** Records **
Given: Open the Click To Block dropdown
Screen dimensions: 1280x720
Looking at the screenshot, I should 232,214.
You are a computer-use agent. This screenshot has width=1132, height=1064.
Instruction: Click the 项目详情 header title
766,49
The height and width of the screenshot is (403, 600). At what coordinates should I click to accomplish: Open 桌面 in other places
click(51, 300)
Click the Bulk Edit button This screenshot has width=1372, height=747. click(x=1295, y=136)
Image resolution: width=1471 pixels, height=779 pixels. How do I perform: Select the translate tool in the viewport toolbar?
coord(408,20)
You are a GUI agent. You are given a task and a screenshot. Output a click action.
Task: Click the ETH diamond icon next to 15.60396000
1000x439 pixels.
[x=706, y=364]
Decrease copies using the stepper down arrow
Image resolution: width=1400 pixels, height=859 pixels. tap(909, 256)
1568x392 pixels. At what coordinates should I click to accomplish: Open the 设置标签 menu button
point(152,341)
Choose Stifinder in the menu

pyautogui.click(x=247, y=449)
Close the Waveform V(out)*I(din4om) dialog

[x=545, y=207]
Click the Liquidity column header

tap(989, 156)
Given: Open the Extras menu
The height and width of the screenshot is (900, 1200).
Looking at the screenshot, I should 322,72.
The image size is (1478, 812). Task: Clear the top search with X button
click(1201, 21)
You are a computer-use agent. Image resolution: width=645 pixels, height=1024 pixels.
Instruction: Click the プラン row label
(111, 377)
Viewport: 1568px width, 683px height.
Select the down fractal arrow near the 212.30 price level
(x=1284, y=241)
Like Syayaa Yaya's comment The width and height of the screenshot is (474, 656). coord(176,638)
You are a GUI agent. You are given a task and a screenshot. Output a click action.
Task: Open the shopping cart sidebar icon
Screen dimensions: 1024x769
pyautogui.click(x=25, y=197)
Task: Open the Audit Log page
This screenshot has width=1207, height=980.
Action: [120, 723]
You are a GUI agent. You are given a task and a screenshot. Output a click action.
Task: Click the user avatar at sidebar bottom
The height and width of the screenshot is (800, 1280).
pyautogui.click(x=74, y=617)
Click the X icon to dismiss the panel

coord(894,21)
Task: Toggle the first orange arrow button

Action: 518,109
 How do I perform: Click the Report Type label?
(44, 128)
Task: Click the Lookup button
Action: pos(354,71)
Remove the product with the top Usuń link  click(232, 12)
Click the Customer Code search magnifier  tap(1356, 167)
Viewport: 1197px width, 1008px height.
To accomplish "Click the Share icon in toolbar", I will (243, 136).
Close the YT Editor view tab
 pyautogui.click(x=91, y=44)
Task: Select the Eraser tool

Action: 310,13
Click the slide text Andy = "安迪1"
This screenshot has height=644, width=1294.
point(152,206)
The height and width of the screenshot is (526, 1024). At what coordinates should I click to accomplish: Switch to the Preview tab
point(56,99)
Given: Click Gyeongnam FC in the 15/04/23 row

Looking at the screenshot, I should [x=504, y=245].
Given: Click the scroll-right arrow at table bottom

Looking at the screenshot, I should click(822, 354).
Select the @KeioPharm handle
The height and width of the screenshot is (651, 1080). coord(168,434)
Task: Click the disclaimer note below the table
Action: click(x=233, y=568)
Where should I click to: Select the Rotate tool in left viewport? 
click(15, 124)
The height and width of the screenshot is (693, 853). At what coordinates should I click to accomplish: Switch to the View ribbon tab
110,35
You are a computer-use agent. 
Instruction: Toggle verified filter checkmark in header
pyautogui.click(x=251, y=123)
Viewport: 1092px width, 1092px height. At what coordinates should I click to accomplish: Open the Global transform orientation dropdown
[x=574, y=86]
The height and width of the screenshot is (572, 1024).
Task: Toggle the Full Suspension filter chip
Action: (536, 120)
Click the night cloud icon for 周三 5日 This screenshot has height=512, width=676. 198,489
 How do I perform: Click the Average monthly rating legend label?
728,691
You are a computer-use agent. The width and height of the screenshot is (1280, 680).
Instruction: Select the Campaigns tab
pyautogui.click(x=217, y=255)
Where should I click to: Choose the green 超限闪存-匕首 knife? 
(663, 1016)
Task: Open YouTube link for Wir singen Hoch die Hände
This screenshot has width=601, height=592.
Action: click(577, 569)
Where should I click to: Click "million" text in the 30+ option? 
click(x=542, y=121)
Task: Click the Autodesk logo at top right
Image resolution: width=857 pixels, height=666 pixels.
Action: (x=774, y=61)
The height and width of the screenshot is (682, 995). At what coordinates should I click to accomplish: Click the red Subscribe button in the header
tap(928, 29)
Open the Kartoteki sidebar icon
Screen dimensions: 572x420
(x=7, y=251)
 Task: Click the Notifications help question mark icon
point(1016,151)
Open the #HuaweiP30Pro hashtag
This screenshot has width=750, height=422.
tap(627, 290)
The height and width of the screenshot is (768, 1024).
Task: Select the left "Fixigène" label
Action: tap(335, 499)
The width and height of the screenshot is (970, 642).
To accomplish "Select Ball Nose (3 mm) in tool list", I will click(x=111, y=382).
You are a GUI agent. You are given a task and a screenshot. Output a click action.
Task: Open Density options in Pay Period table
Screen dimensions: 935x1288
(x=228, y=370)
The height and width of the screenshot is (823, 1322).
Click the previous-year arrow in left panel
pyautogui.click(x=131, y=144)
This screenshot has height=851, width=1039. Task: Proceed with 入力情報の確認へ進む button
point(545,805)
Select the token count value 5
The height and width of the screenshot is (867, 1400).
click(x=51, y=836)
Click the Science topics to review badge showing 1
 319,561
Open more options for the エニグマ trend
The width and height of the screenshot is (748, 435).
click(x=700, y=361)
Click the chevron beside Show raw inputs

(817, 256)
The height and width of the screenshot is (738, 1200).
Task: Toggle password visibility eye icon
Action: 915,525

** Goal of the exercise **
Write out the complete listing above, exactly as it reads.

** Written response **
Given: Open the Click To Block dropdown
Screen dimensions: 1280x720
Looking at the screenshot, I should 232,214.
You are a computer-use agent. This screenshot has width=1132, height=1064.
Instruction: Click the 项目详情 header title
766,49
The height and width of the screenshot is (403, 600). At what coordinates should I click to accomplish: Open 桌面 in other places
click(51, 300)
Click the Bulk Edit button This screenshot has width=1372, height=747. click(x=1295, y=136)
Image resolution: width=1471 pixels, height=779 pixels. How do I perform: Select the translate tool in the viewport toolbar?
coord(408,20)
You are a GUI agent. You are given a task and a screenshot. Output a click action.
Task: Click the ETH diamond icon next to 15.60396000
1000x439 pixels.
[x=706, y=364]
Decrease copies using the stepper down arrow
Image resolution: width=1400 pixels, height=859 pixels. tap(909, 256)
1568x392 pixels. At what coordinates should I click to accomplish: Open the 设置标签 menu button
point(152,341)
Choose Stifinder in the menu

pyautogui.click(x=247, y=449)
Close the Waveform V(out)*I(din4om) dialog

[x=545, y=207]
Click the Liquidity column header

tap(989, 156)
Given: Open the Extras menu
The height and width of the screenshot is (900, 1200).
Looking at the screenshot, I should 322,72.
The image size is (1478, 812). Task: Clear the top search with X button
click(1201, 21)
You are a computer-use agent. Image resolution: width=645 pixels, height=1024 pixels.
Instruction: Click the プラン row label
(111, 377)
Viewport: 1568px width, 683px height.
Select the down fractal arrow near the 212.30 price level
(x=1284, y=241)
Like Syayaa Yaya's comment The width and height of the screenshot is (474, 656). coord(176,638)
You are a GUI agent. You are given a task and a screenshot. Output a click action.
Task: Open the shopping cart sidebar icon
Screen dimensions: 1024x769
pyautogui.click(x=25, y=197)
Task: Open the Audit Log page
This screenshot has width=1207, height=980.
Action: [120, 723]
You are a GUI agent. You are given a task and a screenshot. Output a click action.
Task: Click the user avatar at sidebar bottom
The height and width of the screenshot is (800, 1280).
pyautogui.click(x=74, y=617)
Click the X icon to dismiss the panel

coord(894,21)
Task: Toggle the first orange arrow button

Action: 518,109
 How do I perform: Click the Report Type label?
(44, 128)
Task: Click the Lookup button
Action: pos(354,71)
Remove the product with the top Usuń link  click(232, 12)
Click the Customer Code search magnifier  tap(1356, 167)
Viewport: 1197px width, 1008px height.
To accomplish "Click the Share icon in toolbar", I will (243, 136).
Close the YT Editor view tab
 pyautogui.click(x=91, y=44)
Task: Select the Eraser tool

Action: 310,13
Click the slide text Andy = "安迪1"
This screenshot has height=644, width=1294.
point(152,206)
The height and width of the screenshot is (526, 1024). At what coordinates should I click to accomplish: Switch to the Preview tab
point(56,99)
Given: Click Gyeongnam FC in the 15/04/23 row

Looking at the screenshot, I should [x=504, y=245].
Given: Click the scroll-right arrow at table bottom

Looking at the screenshot, I should click(822, 354).
Select the @KeioPharm handle
The height and width of the screenshot is (651, 1080). coord(168,434)
Task: Click the disclaimer note below the table
Action: click(x=233, y=568)
Where should I click to: Select the Rotate tool in left viewport? 
click(15, 124)
The height and width of the screenshot is (693, 853). At what coordinates should I click to accomplish: Switch to the View ribbon tab
110,35
You are a computer-use agent. 
Instruction: Toggle verified filter checkmark in header
pyautogui.click(x=251, y=123)
Viewport: 1092px width, 1092px height. At what coordinates should I click to accomplish: Open the Global transform orientation dropdown
[x=574, y=86]
The height and width of the screenshot is (572, 1024).
Task: Toggle the Full Suspension filter chip
Action: (536, 120)
Click the night cloud icon for 周三 5日 This screenshot has height=512, width=676. 198,489
 How do I perform: Click the Average monthly rating legend label?
728,691
You are a computer-use agent. The width and height of the screenshot is (1280, 680).
Instruction: Select the Campaigns tab
pyautogui.click(x=217, y=255)
Where should I click to: Choose the green 超限闪存-匕首 knife? 
(663, 1016)
Task: Open YouTube link for Wir singen Hoch die Hände
This screenshot has width=601, height=592.
Action: click(577, 569)
Where should I click to: Click "million" text in the 30+ option? 
click(x=542, y=121)
Task: Click the Autodesk logo at top right
Image resolution: width=857 pixels, height=666 pixels.
Action: (x=774, y=61)
The height and width of the screenshot is (682, 995). At what coordinates should I click to accomplish: Click the red Subscribe button in the header
tap(928, 29)
Open the Kartoteki sidebar icon
Screen dimensions: 572x420
(x=7, y=251)
 Task: Click the Notifications help question mark icon
point(1016,151)
Open the #HuaweiP30Pro hashtag
This screenshot has width=750, height=422.
tap(627, 290)
The height and width of the screenshot is (768, 1024).
Task: Select the left "Fixigène" label
Action: tap(335, 499)
The width and height of the screenshot is (970, 642).
To accomplish "Select Ball Nose (3 mm) in tool list", I will click(x=111, y=382).
You are a GUI agent. You are given a task and a screenshot. Output a click action.
Task: Open Density options in Pay Period table
Screen dimensions: 935x1288
(x=228, y=370)
The height and width of the screenshot is (823, 1322).
Click the previous-year arrow in left panel
pyautogui.click(x=131, y=144)
This screenshot has height=851, width=1039. Task: Proceed with 入力情報の確認へ進む button
point(545,805)
Select the token count value 5
The height and width of the screenshot is (867, 1400).
click(x=51, y=836)
Click the Science topics to review badge showing 1
 319,561
Open more options for the エニグマ trend
The width and height of the screenshot is (748, 435).
click(x=700, y=361)
Click the chevron beside Show raw inputs

(817, 256)
The height and width of the screenshot is (738, 1200).
Task: Toggle password visibility eye icon
Action: 915,525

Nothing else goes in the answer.